Para Turbinar essas novas áreas – e investir no iFood também, claro -, a Movile anunciou na semana passada um aporte de R$ 1 bilhão feito por sua controladora. Mesmo descontando o dólar apreciado, foi a maior captação já feita por ela, superando os US$ 124 milhões de 2018. “A gente sempre considera várias opções na hora de captar recursos. Dessa vez a Prosus disse que queria bancar sozinha e nós fechamos com ela”, conta Patrick. Além do grupo sul-africano, a Movile tem como investidores a Innova Capital, da Veronica Serra, que conta com grana de nomes como Jorge Paulo Lemann.

Na fórmula de crescimento dos novos negócios estão ingredientes já bem conhecidos do Movile: o desenvolvimento interno e também os investimentos e aquisições. Só nos últimos 3 anos, foram 30 negócios.

A Movile não divulga receita, mas, nos últimos 3 anos, vem crescendo a um ritmo de 80% ao ano – puxada, em grande medida, pelo iFood, claro.

Ano passado, a companhia fez um movimento curioso ao vender seu negócio original, de desenvolvimento para operadoras, para a sueca Sinch. A operação de R$ 640 milhões foi dividida em R$ 355 milhões em dinheiro e o restante em ações. A Wavy fechou o período de 12 meses encerrados em 31 de março de 2020 com receita de R$ 461 milhões e lucro bruto de R$ 130 milhões.

Nem tudo são flores

O crescimento nos últimos anos é incrível mas não veio sem alguns problemas. Com o iFood se tornando tão grande, outros negócios ficaram à sombra. É o exemplo do Maplink. A companhia, que recebeu investimento da Movile em 2013, acabou saindo do grupo e voltou a ser independente em 2019. “O negócio [iFood] tomou proporção muito grande, fica difícil para qualquer um dentro do grupo. Como fundador do negócio, estando lá, esse é o meu negócio, a minha chance de acertar”, disse Frederico Hohagen, cofundador e presidente do Maplink, ao Startups em dezembro/20.

Patrick admite que o aplicativo de entrega consumiu uma atenção desproporcional do grupo nos últimos 5 anos e que, nesse processo, alguns outros negócios receberam menos atenção. Mas destacou que, com a ida de Fabrício para o iFood, isso não deve acontecer mais. “Novas empresas que entrarem não terão o mesmo feedback porque removemos essa questão”, diz.

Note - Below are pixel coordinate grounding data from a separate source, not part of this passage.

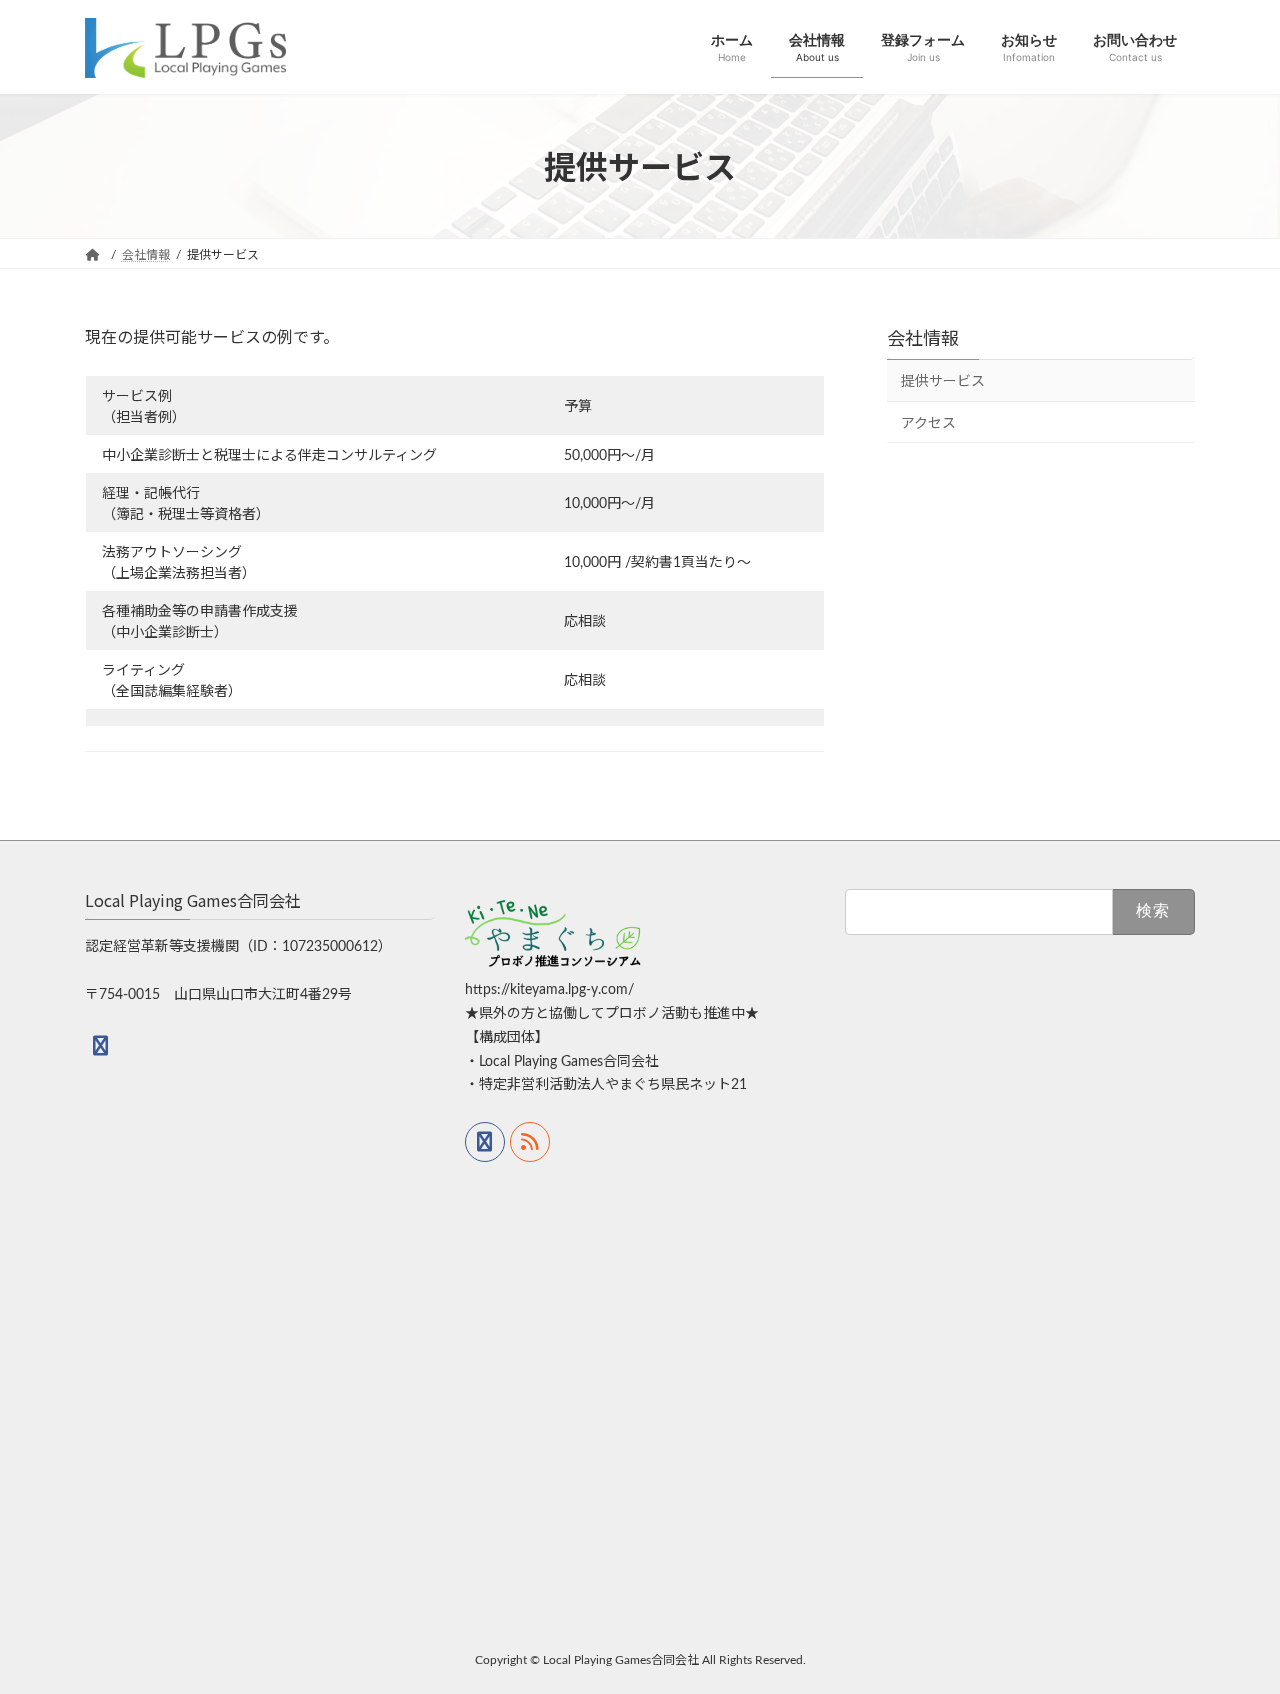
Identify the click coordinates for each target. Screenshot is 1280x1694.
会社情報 (923, 337)
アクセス (928, 423)
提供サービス (943, 382)
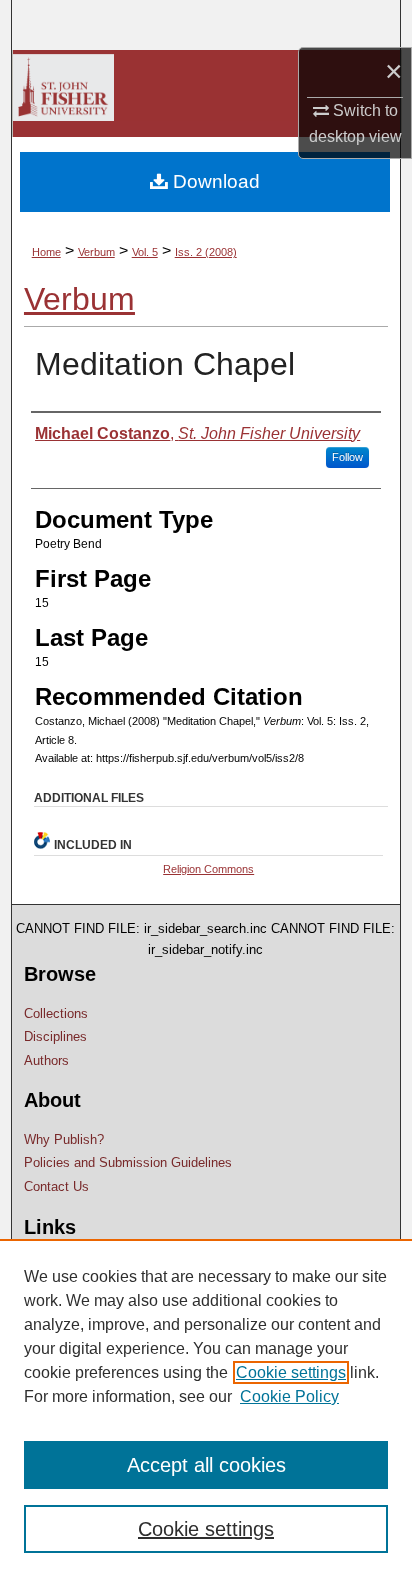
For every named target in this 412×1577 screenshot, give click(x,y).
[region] (206, 1408)
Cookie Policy (289, 1396)
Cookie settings (291, 1372)
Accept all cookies (206, 1465)
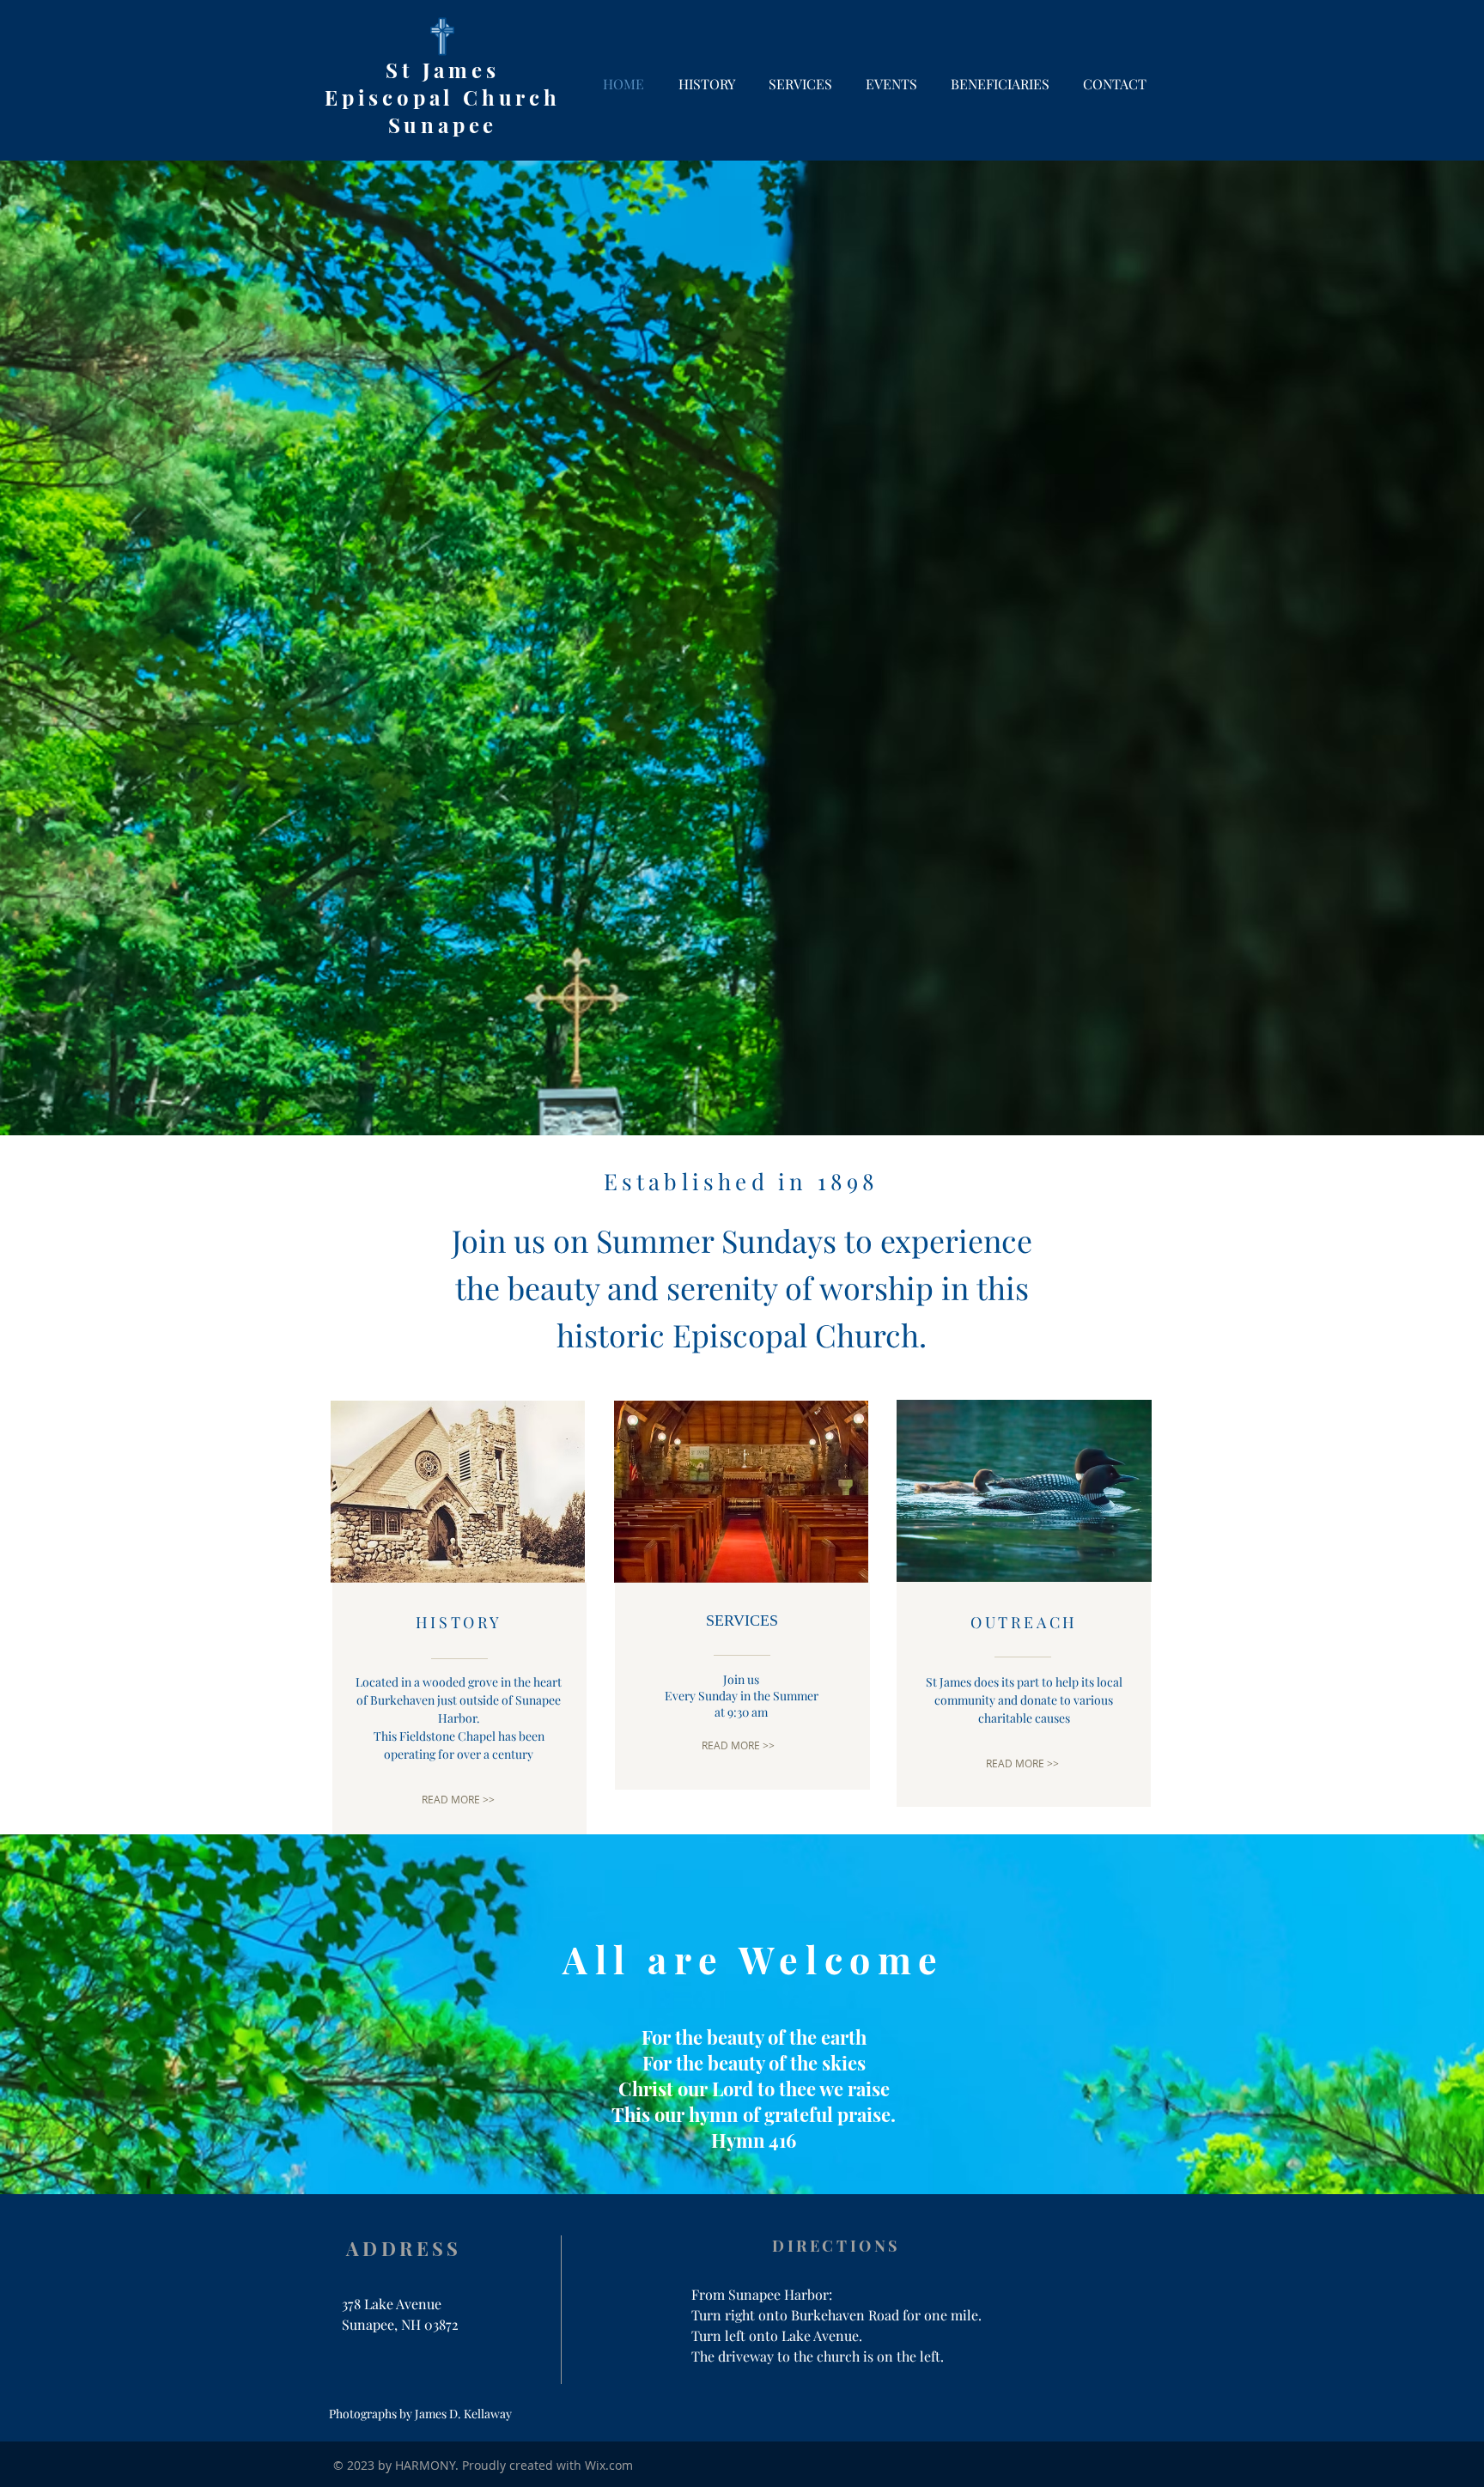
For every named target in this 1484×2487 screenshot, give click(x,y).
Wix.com (609, 2465)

Um outro aspecto interessante a se acompanhar é como o mercado vai enxergar a Movile oferecendo serviços de logística e fintechs para outras empresas, ao mesmo tempo em que usa essas estruturas para suas próprias operações, mais especificamente para o iFood.

Imagina o Magalu, que também atua com entrega de comida, usando serviços financeiros da Zoop ou entregas da Mensajeros Urbanos? Estranho, né? Mais uma vez, Patrick admite que pode haver sim essa resistência, mas diz que isso não deveria ser uma questão já que existe a separação (chinese wall) entre os diferentes negócios do grupo.